Il cuore è una selva (Il Foglio 15/4/20)
«Il matto non si limitava a riprodurre la realtà, ne smuoveva le forme invisibili e trasformava il vedere in sentire» scrive Novita Amadei nel romanzo Il cuore è una selva (Neri Pozza, 270 pagine, 18 euro) ispirato al pittore Ligabue, uno che nei suoi disegni, nelle forme, nei colori imprimeva «una solitudine indicibile e tutta la disperazione e l’amore di cui era capace». Ispirato, vorrei subito aggiungere, al rispetto della cronologia del modello, ma scritto anche molto immaginando alcuni snodi biografici come le spinte segrete di un’anima insondabile.
Nasce, l’idea di scrivere questa storia, per Novita Amadei, parmigiana che vive in Francia, dal fatto che Ligabue era stato una presenza («più come personaggio popolare che come artista») della sua infanzia. «Sono cresciuta sotto due sue acqueforti, una lince e un’antilope, che i miei tenevano in tinello», un regalo di matrimonio probabilmente. Dice anche, però, che non le sono mai piaciute quelle due immagini e che, a essere sincera, non le piace la pittura di Ligabue. A toccarla, a far risuonare in lei la voglia di scriverne è la vita dolorosa, quell’essere stato un uomo di confine fra tenebra e luce, fra due lingue (tedesco e dialetto emiliano), fra delicatezza e selvaggeria. Era infatti per nascita svizzero tedesco, Ligabue, di Zurigo, ma le vicissitudini della sua vita l’avevano portato in Italia sulle sponde del Po, a Gualtieri, da dove veniva il padre adottivo.

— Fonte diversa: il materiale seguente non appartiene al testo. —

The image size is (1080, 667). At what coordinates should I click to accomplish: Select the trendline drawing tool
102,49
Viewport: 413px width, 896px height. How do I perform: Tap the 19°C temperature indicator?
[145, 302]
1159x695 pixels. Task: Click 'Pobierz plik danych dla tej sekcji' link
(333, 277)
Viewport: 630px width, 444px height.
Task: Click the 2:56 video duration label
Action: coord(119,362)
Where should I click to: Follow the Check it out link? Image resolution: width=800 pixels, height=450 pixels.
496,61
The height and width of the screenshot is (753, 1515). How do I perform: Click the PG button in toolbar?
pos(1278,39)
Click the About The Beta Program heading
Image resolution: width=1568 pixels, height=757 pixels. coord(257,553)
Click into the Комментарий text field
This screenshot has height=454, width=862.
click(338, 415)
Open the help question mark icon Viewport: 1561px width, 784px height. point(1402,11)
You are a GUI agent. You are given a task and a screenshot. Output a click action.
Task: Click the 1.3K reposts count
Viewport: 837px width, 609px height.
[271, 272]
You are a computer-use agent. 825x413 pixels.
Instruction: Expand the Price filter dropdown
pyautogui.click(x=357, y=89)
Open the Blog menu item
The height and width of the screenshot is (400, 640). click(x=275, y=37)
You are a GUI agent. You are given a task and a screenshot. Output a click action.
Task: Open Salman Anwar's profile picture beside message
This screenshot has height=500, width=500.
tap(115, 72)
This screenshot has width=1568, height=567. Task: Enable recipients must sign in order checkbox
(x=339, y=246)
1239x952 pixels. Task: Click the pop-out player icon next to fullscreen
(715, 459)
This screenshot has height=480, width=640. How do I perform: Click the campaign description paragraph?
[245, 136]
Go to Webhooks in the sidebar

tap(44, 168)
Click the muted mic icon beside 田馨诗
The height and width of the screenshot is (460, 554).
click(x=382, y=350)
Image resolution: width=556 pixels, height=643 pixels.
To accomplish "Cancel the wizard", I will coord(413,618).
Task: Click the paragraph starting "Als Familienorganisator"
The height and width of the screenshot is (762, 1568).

E’ in quest’area che Amadei fa muovere il suo protagonista fra ricoveri in ospedali psichiatrici e fughe nei boschi a contatto con altri personaggi bislacchi e con i tanti animali con cui l’artista s’identificava e che trasferiva sulla tela mescolando ai colori anche gli umori del corpo. L’autrice non ne dice mai il nome e spesso si allontana dalla verità storica (come nel finale fiabesco) eppure il suo eroe è un Toni Ligabue capito intimamente grazie all’esperienza linguistica, geografica e persino gastronomica che l’autrice ha dei suoi luoghi, della sua terra e che diventa capacità di decifrare un’anima e rendere chiaro il mistero fra disordine mentale e creatività. (Forse il limite del comunque bellissimo, recente film di Giorgio Diritti, Volevo nascondermi, dedicato allo stesso tema, è di aver aderito totalmente attraverso la bravura di Elio Germano alla stranezza e alla malattia del personaggio di per sé insufficienti a spiegarne il genio).
Pagine centrali de Il cuore è una selva danno anche forma narrativa al coinvolgimento del “mätt”, come lo chiamavano tutti, nella Storia. E’ una vicenda di Resistenza che lega la figura reale della partigiana Lucia Sarzi (nel romanzo Lucia Malerba) al personaggio contraddittorio di Bianca (la Cesarina della realtà, da Ligabue disperatamente amata) e che trasforma in una pagina di eroismo l’uso che i nazisti fecero, come traduttore, di quell’artista nevrotico e disadattato. Quale fu realmente il ruolo di Ligabue, al limite fra collaborazionismo e delazione, non lo sappiamo. Ma ancora una volta un romanzo ci fa intravedere un’altra interpretazione possibile.